Table 2 shows the cross‐sectional associations between flexibility and low muscle mass, low muscle strength and sarcopenia. Compared with participants with low flexibility, participants with high flexibility had a 42% decreased risk of low muscle mass, 38% decreased risk of low muscle strength and 48% decreased risk of sarcopenia (all P < 0.001).
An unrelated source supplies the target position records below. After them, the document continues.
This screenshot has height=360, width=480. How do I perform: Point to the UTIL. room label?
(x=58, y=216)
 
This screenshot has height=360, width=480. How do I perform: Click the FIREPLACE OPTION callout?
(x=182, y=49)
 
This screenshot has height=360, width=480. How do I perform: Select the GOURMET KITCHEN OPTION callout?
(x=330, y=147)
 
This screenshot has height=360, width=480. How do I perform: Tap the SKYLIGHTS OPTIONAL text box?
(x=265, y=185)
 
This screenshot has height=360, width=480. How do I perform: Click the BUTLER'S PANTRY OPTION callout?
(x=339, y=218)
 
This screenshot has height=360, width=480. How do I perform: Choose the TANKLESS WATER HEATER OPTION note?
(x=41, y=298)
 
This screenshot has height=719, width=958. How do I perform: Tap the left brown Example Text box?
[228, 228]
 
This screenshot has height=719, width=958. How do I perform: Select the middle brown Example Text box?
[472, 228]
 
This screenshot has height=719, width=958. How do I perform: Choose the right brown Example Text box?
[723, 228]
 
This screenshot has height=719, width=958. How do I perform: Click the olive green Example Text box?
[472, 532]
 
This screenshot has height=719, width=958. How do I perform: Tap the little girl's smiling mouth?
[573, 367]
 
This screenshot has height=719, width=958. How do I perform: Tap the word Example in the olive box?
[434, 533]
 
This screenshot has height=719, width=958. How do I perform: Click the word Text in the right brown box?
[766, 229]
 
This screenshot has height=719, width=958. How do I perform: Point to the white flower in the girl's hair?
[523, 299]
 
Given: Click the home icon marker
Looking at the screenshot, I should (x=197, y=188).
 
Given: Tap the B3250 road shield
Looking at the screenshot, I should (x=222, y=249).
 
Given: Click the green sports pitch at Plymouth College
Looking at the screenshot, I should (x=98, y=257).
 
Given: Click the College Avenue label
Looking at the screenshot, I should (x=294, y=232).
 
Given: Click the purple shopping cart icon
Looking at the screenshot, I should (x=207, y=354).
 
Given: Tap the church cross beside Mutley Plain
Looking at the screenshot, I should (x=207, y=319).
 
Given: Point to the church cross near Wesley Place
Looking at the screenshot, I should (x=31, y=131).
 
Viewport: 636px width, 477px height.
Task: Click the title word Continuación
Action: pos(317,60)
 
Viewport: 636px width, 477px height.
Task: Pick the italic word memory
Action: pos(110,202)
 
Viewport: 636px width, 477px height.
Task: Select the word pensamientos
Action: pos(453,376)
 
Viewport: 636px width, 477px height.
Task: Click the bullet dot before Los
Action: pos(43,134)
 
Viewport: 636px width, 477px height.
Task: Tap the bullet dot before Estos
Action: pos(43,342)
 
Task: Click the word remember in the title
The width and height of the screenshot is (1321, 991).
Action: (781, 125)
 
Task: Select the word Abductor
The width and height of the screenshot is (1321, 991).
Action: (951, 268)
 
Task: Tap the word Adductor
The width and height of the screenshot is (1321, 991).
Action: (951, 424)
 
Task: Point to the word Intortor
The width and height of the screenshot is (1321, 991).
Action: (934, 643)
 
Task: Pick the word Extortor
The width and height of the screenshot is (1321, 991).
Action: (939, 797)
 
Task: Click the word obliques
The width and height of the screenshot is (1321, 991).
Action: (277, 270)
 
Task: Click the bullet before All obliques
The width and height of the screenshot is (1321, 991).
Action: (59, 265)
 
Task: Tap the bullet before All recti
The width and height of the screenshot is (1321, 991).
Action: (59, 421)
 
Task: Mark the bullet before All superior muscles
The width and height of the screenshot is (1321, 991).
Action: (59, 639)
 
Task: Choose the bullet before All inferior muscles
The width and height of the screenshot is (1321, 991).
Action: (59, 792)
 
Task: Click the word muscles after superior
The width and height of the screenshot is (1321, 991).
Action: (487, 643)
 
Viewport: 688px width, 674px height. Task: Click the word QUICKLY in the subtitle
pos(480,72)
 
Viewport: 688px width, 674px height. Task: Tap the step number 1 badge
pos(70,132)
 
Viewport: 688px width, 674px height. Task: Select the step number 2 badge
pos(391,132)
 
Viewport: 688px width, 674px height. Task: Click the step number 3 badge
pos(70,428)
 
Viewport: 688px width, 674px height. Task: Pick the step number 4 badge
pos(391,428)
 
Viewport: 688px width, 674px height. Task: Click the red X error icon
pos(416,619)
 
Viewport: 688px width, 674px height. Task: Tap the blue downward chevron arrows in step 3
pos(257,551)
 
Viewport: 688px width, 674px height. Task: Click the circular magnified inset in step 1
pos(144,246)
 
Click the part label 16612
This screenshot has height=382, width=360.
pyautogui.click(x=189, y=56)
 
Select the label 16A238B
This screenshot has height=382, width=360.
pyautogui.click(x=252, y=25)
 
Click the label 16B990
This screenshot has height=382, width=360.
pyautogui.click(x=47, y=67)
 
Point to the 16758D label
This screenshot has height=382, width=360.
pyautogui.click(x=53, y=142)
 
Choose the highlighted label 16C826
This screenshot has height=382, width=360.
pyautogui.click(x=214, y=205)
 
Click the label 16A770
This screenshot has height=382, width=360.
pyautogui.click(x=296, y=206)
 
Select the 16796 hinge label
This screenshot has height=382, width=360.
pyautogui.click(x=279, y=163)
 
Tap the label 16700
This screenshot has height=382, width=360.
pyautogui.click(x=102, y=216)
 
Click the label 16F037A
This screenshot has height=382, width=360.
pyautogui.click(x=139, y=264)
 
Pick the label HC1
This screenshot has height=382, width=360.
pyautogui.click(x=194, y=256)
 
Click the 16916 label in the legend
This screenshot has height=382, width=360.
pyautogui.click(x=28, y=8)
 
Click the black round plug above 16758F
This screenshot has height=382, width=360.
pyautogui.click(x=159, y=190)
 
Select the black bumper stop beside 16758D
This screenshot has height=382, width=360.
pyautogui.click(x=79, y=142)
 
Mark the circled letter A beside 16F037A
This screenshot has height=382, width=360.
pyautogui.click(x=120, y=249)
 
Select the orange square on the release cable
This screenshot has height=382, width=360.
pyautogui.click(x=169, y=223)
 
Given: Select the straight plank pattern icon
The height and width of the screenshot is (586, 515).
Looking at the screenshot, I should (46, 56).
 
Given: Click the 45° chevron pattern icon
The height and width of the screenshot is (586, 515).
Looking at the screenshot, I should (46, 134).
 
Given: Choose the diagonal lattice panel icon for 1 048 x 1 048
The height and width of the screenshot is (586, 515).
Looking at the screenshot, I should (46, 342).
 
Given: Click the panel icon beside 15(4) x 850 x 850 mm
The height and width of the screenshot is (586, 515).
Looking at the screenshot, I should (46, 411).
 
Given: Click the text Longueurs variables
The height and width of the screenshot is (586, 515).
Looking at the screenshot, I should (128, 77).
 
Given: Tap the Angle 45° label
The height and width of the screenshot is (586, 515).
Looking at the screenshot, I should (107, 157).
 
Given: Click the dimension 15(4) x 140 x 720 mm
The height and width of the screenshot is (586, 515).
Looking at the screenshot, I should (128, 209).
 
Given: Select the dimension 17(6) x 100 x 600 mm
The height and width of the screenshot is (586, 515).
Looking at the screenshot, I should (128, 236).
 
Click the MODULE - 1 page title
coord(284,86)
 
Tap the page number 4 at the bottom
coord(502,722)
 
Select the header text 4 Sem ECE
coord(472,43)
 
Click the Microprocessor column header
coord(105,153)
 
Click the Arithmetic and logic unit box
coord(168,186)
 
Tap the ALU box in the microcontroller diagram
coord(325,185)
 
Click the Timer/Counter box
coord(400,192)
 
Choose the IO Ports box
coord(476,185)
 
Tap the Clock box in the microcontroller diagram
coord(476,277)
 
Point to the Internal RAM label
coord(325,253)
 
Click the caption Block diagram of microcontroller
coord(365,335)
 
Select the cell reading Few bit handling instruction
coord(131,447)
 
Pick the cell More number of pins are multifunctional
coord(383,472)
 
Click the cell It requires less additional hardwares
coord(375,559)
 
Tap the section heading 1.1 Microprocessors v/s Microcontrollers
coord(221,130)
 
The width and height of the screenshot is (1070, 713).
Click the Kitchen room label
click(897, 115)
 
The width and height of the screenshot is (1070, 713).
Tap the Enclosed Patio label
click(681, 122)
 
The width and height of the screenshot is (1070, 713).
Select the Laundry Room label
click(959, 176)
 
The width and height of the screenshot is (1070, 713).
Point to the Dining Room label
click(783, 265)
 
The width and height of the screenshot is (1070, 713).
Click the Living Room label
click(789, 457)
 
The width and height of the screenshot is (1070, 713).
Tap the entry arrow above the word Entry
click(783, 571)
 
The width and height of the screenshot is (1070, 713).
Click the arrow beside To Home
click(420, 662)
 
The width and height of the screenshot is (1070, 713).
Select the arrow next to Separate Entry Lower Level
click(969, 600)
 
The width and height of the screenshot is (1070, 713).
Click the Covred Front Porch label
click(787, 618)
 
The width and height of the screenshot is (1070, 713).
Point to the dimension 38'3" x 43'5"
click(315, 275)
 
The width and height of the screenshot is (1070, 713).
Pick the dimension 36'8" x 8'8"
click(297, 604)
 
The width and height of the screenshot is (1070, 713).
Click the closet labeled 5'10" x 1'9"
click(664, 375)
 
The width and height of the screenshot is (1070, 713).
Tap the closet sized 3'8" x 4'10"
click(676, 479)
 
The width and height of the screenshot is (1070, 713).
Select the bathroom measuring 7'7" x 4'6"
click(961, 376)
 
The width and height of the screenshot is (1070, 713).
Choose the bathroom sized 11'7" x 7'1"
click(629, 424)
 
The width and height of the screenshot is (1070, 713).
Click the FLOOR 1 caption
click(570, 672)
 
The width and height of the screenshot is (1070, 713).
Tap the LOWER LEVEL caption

Compared with participants with low flexibility, participants with middle flexibility only had a significantly decreased risk of low muscle mass (odds ratio [OR], 0.79; 95% confidence interval [CI], 0.69–0.92; P = 0.002).
Table 2.
Outcomes | Per SD increase in flexibility | Low flexibility | Middle flexibility | High flexibility | ||||
---|---|---|---|---|---|---|---|---|
OR (95% CI) | P | OR (95% CI) | P | OR (95% CI) | P | OR (95% CI) | P | |
Low muscle mass | 0.77 (0.73, 0.82) | <0.001 | 1.00 (reference) | / | 0.79 (0.69, 0.92) | 0.002 | 0.58 (0.50, 0.68) | <0.001 |
Low muscle strength | 0.80 (0.77, 0.84) | <0.001 | 1.00 (reference) | / | 0.91 (0.81, 1.01) | 0.084 | 0.62 (0.55, 0.69) | <0.001 |
Sarcopenia | 0.74 (0.67, 0.80) | <0.001 | 1.00 (reference) | / | 0.82 (0.67, 1.00) | 0.051 | 0.52 (0.41, 0.65) | <0.001 |
Abbreviations: CI, confidence interval; OR, odds ratio; SD, standard deviation.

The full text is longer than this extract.